There is a lot that’s already being done. In fact, so much that even we, the volunteers, are already drowning in all the new initiatives and regulations popping up every day.
Luckily, bringing people physically to the Netherlands, providing them with shelter, food and the first essentials is already very well taken care of. But where I personally see the gap is in giving people some clarity on “what’s next .”I think this is the part where we, as the Female Ventures foundation, could potentially help.
The foundation comprises a lot of talented women representing various industries and verticals. It would be great to pull our resources together and perhaps prepare a comprehensive guide for the people arriving. The guide would have several specialized articles: how to find a job, how to even behave at a job, how to start a consultancy or even an own company, which taxes and in which amounts we are paying here, etc.

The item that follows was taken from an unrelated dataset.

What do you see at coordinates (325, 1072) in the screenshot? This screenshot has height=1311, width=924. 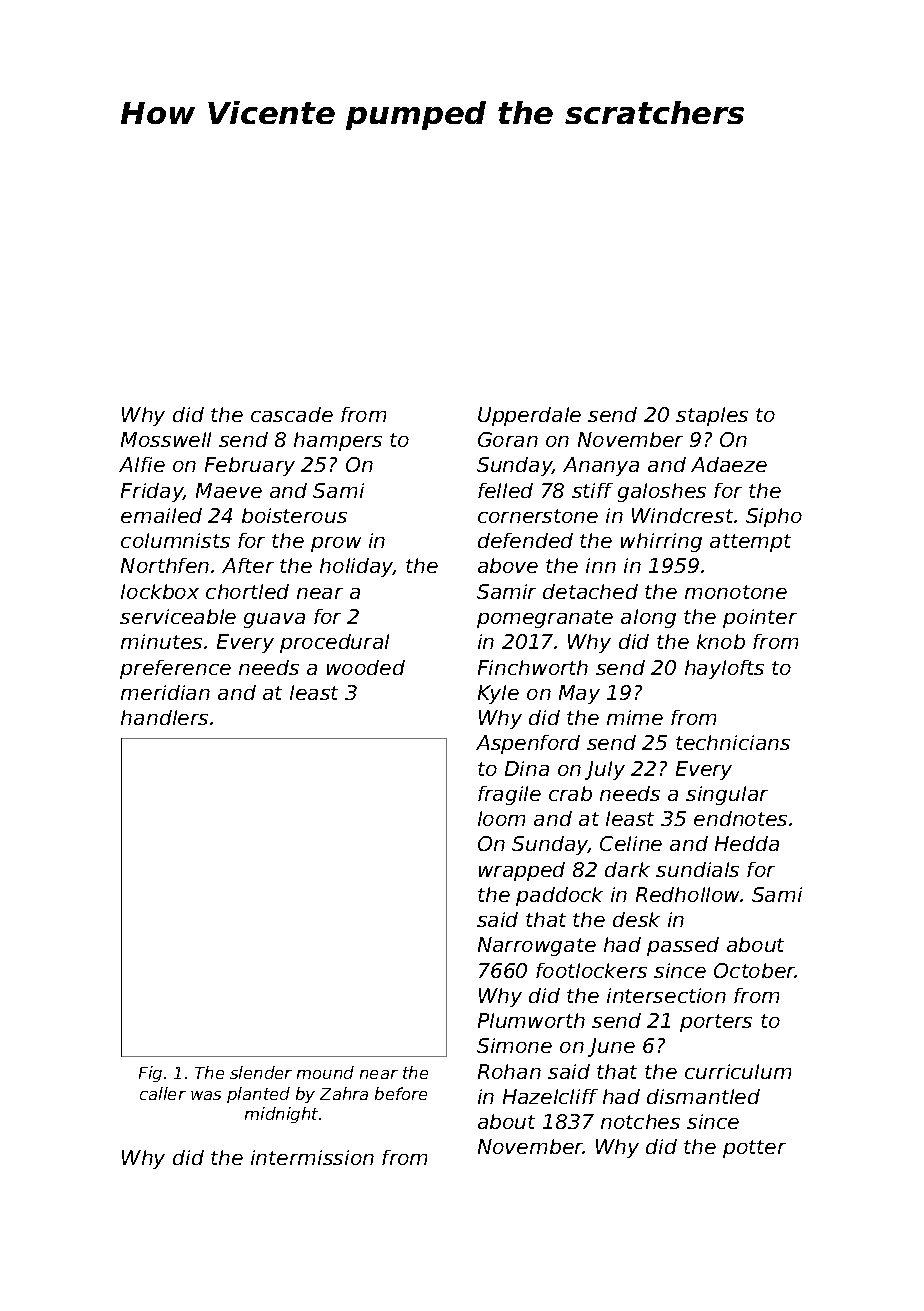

The most interesting thing is that we all already have this knowledge as we use it every day. So no need to reinvent the wheel – we just need to organize ourselves, split the workload and put all these bits and pieces of information on paper. This will be a huge help to those who are arriving or have already arrived.
Is there anything else that you would like to say here?
I want to say a huge thank you to all the people with big hearts – from the Netherlands and not only. For Ukraine, it means the world that people of other countries are willing to open their homes and lend their hands in the terrible situation we are now living in.
It is true that the war does make you rethink many things: the real purpose of money, the relative importance of what you’ve been doing all your life, and also how crucial it is to be there for each other.
I really do hope that the price we all now pay for this lesson will not let us forget it anytime soon.
Thank you so much again for your help, Iryna. We will do everything to turn these recommendations into action now!